Researchers found little difference between the children of cannabis consumers and those who abstained. Children of tokers scored higher on one set of cognitive tests at age one. Children of moderate cannabis users (one to five joints per week during pregnancy) had higher scores of psychomotor ability at age 3.  At age 4, children of heavy smokers (19 joints per week) scored lower on one subscale of one cognitive test, but the difference was no longer present by ages 5 or 6.

Fried did point to issues of attentional behavior beginning at age 6. Children of heavy users scored lower on one test of vigilance. Parents also indicated their marijuana exposed children struggled with more conduct problems. However, all these issues disappeared after controlling for confounding variables such as alcohol, tobacco, other drug use or socioeconomic factors.

Although children of cannabis users and those non-exposed were remarkably similar, the researchers routinely focused on any negative findings. Fried maintained that his research underestimated the harms of prenatal cannabis exposure and that more sensitive measures were needed to highlight potential damage. He predicted that a new test of “executive function” would reveal these differences.

A short time later, he released preliminary analysis of his data that showed such effect existed. Almost immediately, the research became the poster child of the U.S. government to highlight cannabis’ harm. However, the results did not hold up to the test of further analysis. Prenatal drug exposure was found to account for 8 percent or less of the variance of children’s scores on developmental and cognitive tests, and this exposure included alcohol, tobacco and cannabis combined.  No consistent relationship of harm to the fetus was found in either the timing or degree of cannabis exposure.

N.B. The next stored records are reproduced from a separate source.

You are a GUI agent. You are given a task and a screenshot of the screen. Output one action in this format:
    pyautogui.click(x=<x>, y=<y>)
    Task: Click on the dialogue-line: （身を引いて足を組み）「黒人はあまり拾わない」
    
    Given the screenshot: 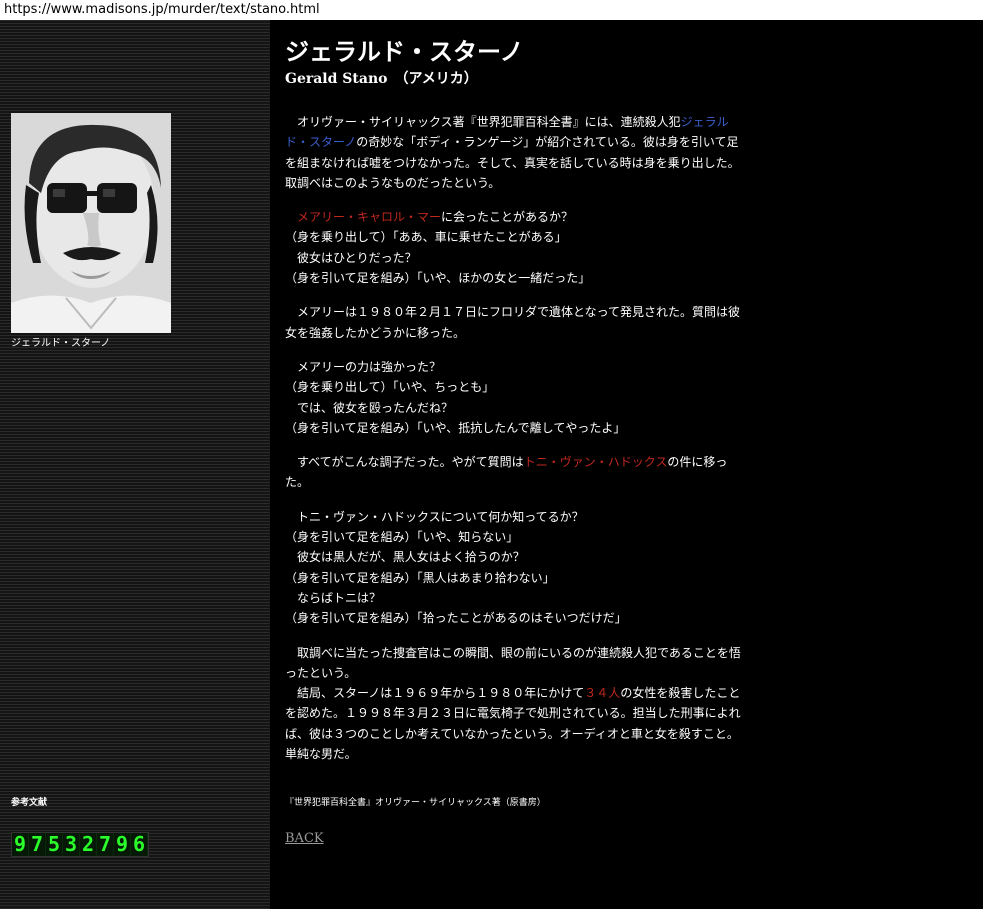 What is the action you would take?
    pyautogui.click(x=420, y=578)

The flaw of Fried’s research was that it included not only cannabis exposure, but also tobacco, alcohol and other drugs. Melanie Dreher’s Jamaican study, on the other hand, focused solely on cannabis users and found that cannabis children tended to socialize more quickly.

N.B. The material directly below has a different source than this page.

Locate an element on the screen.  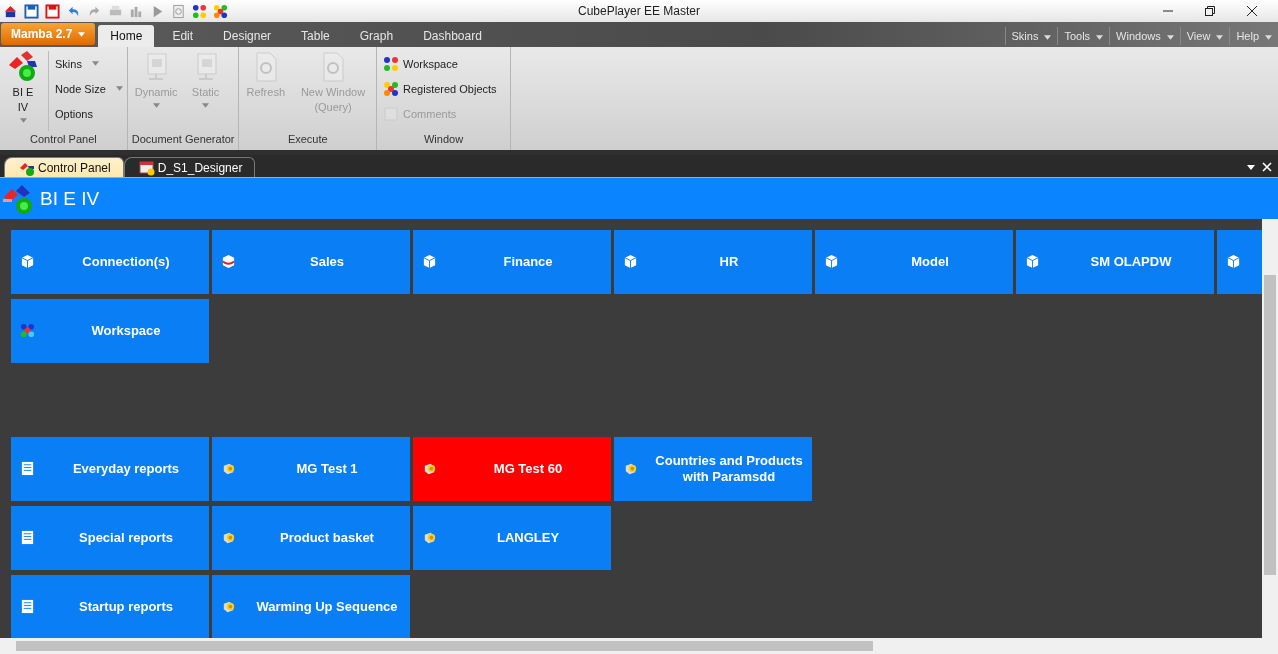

“A lot of media publicity had been given to U.S. studies which purported to show that marijuana caused birth defects or serious developmental problems, but most of this research involved participants who were multi-drug users who had a terrible social support network that probably caused the problems,” Dreher said. “Instead, these problems were blamed on marijuana. Our testing showed that the children of women who used ganja had better alertness, stability and adjustment than children of women who didn’t use ganja.”

These studies illuminate the needless scare tactics surrounding mothers using pot during their pregnancy, showing that the world should definitely take a second look at how cannabis might not be that bad for babies after all.